Только вот счастье это повернулось какой-то чудовищной стороной, и что с этим делать – Ленар Габитов не знал. Он знал только одно: сейчас, в новогоднюю ночь, он лежит на чужом неудобном диване в чужой квартире, рядом спят совершенно незнакомые ему люди, с которыми познакомился всего несколько часов назад, и он совсем один со своей бедой. И никто ему не поможет.
– И народу человек шестьсот пригласить, гостей, артистов, музыкантов, телевизионщиков, журналистов, всем оплатить отели и перелеты, и место выбрать какое-нибудь необычное, экзотическое, – возбужденно говорил Федор. – Ты сошьешь такое платье, что вся страна потом полгода будет его обсуждать. И я себе какой-нибудь зашибенный смокинг забабахаю, пусть удавятся. Понимаю, это все звучит ужасно, и мне самому это не нужно, но зато потом будет много разговоров, репортажей, фотографий в журналах, а если повезет, то и сюжет на одном из основных каналов.

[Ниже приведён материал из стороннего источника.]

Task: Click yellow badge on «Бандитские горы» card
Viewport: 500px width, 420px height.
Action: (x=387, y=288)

Юлия Шляго вздохнула и опустилась в пенную воду по самые плечи. Федору это не нужно, а уж ей-то – тем более. Она совсем не стремилась к публичности, и пышная свадьба, затеянная женихом, ей вовсе не улыбалась. Но Юлия понимала, что так надо. Федор – телеведущий, у него новая программа «Шоу Федора Огнева», и ему очень нужен пиар, поскольку на телевидении идет борьба за рейтинг. Он – человек здравый и умный, иначе Юлия не прожила бы с ним в гражданском браке столько лет, и отлично понимает, что борьба за рейтинг – это правила игры, в которую он ввязался, а значит, должен их принимать и выполнять. А ее задача – ему помочь, потому что она очень его любит.

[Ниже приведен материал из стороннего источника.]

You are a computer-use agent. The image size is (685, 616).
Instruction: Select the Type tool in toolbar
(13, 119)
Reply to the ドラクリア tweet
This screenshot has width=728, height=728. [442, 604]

– Юльчик, котенок, – умоляюще продолжал Федор, сидящий на краю просторного джакузи в коротком махровом халате, – не сердись. Я знаю, что тебя коробит от всего этого, мне и самому тошно, но ведь придется соответствовать, никуда не денешься. Ты же знаешь, какой у нас народ: о ком много говорят, того и смотрят, даже если он совершенная бездарь, а если об умном и достойном человеке никто не говорит, не пишет и не сплетничает, то он так и пропадет в безвестности. И вообще, выброси все это из головы, я просто так брякнул, новогодние праздничные мечтания, совершенно бесплодные. Все равно на такую свадьбу у нас с тобой нет денег. Поженимся потихоньку, как и запланировали, где-нибудь летом, и сразу уедем отдыхать. Тебя твой монстр отпустит? Или он в личном помощнике нуждается круглый год? Мало того, что он нам с тобой зимние каникулы обломал, так он еще и свадьбу нам ухитрится испортить. Юлька, бросала бы ты эту работу, а? Ну что я, не прокормлю тебя?